Vaccines

Charles Corfield, President & CEO, nVoqHealthcare Leave a Comment

This week in pandemic news, there is more chatter about vaccine candidates. The good news is that there are a number in the works, which increases the likelihood that at least one will make it through all the hurdles. However, even at the height of a pandemic, there is an inconvenient statistical hurdle that may come to the fore. In order to know whether a vaccine works, you need to recruit a large cohort of test subjects, some of whom will get the vaccine and the others won’t.

About the Author

Charles Corfield, President & CEO, nVoq

Then you must wait for subjects to either get COVID-19 or not, which means testing the subjects periodically. Even if the vaccine works, subjects in the control group may contract COVID-19 and be asymptomatic, and, conversely, subjects who have been vaccinated may have antibodies to COVID-19; but still contract a case. Then, RT-PCR testing will be needed to see if they have active virus.

In the U.S., we are in phase where the chances of someone contracting the virus on any day is small (≈ 1 in 10,000), which means that even if you recruit 10,000 subjects, you will have to wait 100 days for 1% of them to be exposed and either contract COVID-19 or not, as the case may be. After digesting that, how do you feel about a vaccine being ready this year based on trials in the U.S.? You could accelerate this by adhering to the Josef Mengele School of Medical Ethics and forcibly inoculating the subjects with COVID-19, this approach is generally frowned on; but society may be willing to adjust its moral trade-offs, e.g. is it ethically permissible to allow a subject to voluntarily be exposed to a serious pathogen? How do you know if a willing subject really does understand the risks and therefore is providing “informed consent”? Or we could outsource the trialing of vaccines to places in the earlier stages of their pandemic cycle so that the rate of natural exposure is high enough to answer the question of whether a vaccine candidate provides protection (and how much)? That, too, has ethical problems because the places where the pandemic will be raging are likely to be under-resourced to begin with and the monitoring of a vaccine trial will be a burden on the existing healthcare system (such as it is). Potentially, this would open up the rich world to the criticism that it is outsourcing its dirty work to the poor of the world.
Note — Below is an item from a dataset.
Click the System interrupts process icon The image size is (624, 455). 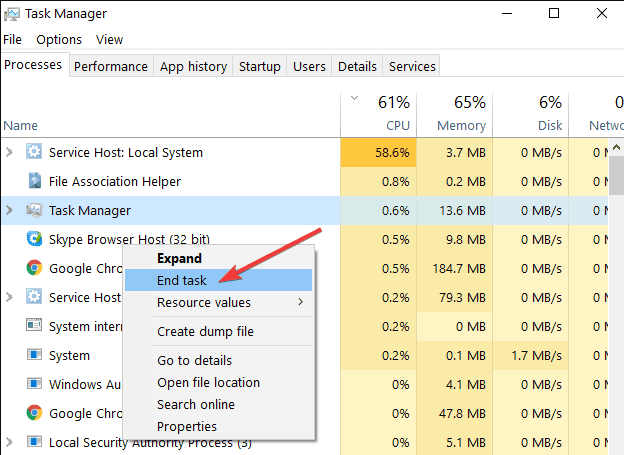(34, 326)
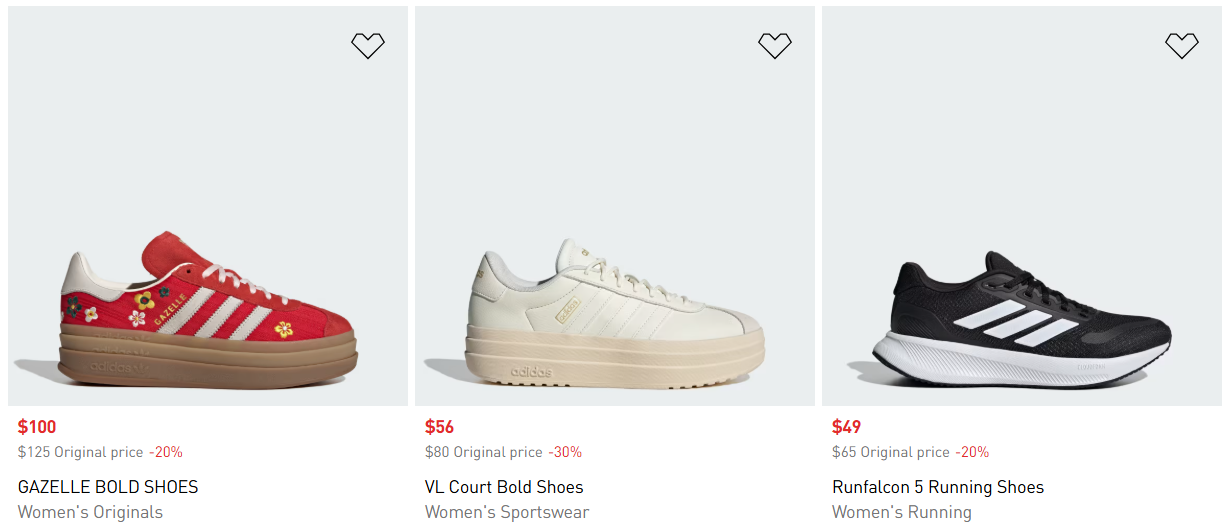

Yesterday was Memorial Day when we remember those who gave their lives in defense of freedom and is often referred to as Poppy Day, with the custom of wearing a red poppy. In the days before industrialized agriculture and herbicides, fields hosted many more plants than commercial cereals and potatoes. Springtime fields in Europe were a blaze of poppies. As World War I raged, the poppies still managed to put on a show in the craters and churned countryside, as captured by Lt. Col. John McCrae’s “In Flanders Fields”:

In Flanders fields the poppies grow
Between the crosses, row on row,
That mark our place; and in the sky
The larks, still bravely singing, fly
Scarce heard amid the guns below.

We are the Dead. Short days ago
We lived, felt dawn, saw sunset glow,
Loved and were loved, and now we lie
In Flanders fields.

Take up our quarrel with the foe:
To you from failing hands we throw
The torch; be yours to hold it high.
If ye break faith with us who die
We shall not sleep, though poppies grow
In Flanders fields.

Lt. Col. John McCrae
After the mud congealed, somewhere around 10M military personnel and 10M civilians were no more, and then came the influenza pandemic which felled tens of millions who had survived the war. By comparison to the world of a century ago, we are much better situated to cope with the fallout of this year’s pandemic and, I dare say, someone in a hundred years’ time will judge us by what we chose (or chose not) to do.